The Equifax data breach happened in March, and was publicly disclosed by the company in September. This breach had a more widespread impact on consumers, and heightened industry concerns around cybersecurity. Modest estimates placed the impact of the data breach at 143 million consumers, nearly half of the population of the U.S.

Experts were surprised and dismayed to learn of the vulnerabilities of a service provider as large and sophisticated as Equifax. Financial institutions reacted strongly, taking a renewed interest in how their third-party vendors manage cybersecurity risks.

The number of affected consumers added to the industry’s concerns regarding cybersecurity, and underlined the need for more direct and specific regulatory oversight of this area at the federal level. Consumer-friendly states like New York led the charge on adopting enhanced regulations. Federal regulators have yet to follow suit, though in his first meeting with reporters new Comptroller Joseph Otting indicated concerns in this area.

Controversy around payday lending

One of the more controversial regulations of the year was the CFPB payday lending rule finalized in October. The new regulations place an emphasis on lenders determining a borrower’s ability to repay; enforce cutoffs that restrict how often lenders can attempt to debit a borrower’s account; and encourage smaller loan amounts with longer repayment timelines and less risky loan options for lenders.

The ruling becomes effective on Jan. 16, 2018, and has a mandatory compliance deadline of Aug. 19, 2019.

While traditional bankers see the rule as an overdue attempt to curtail predatory lending, many payday lenders have taken steps to sue CFPB over the new reg. And last December 2017, a bipartisan resolution to repeal the rule was introduced in the House. Supporters cited the importance of these loan types for consumers with short-term cash flow issues.

===

■ EXPLORE THE MATERIAL:
**A)** In the passage, what is the mandatory compliance deadline for the CFPB payday lending rule?
**B)** Using the passage, list each thing the new CFPB payday lending regulations do.

■ AVAILABLE DATA:
===

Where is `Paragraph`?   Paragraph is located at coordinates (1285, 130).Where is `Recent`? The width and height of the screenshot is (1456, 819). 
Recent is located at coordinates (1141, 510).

===

■ OUTPUTS BY TASK:
**A)** Aug. 19, 2019

**B)**
- Place an emphasis on lenders determining a borrower's ability to repay
- Enforce cutoffs that restrict how often lenders can attempt to debit a borrower's account
- Encourage smaller loan amounts with longer repayment timelines and less risky loan options for lenders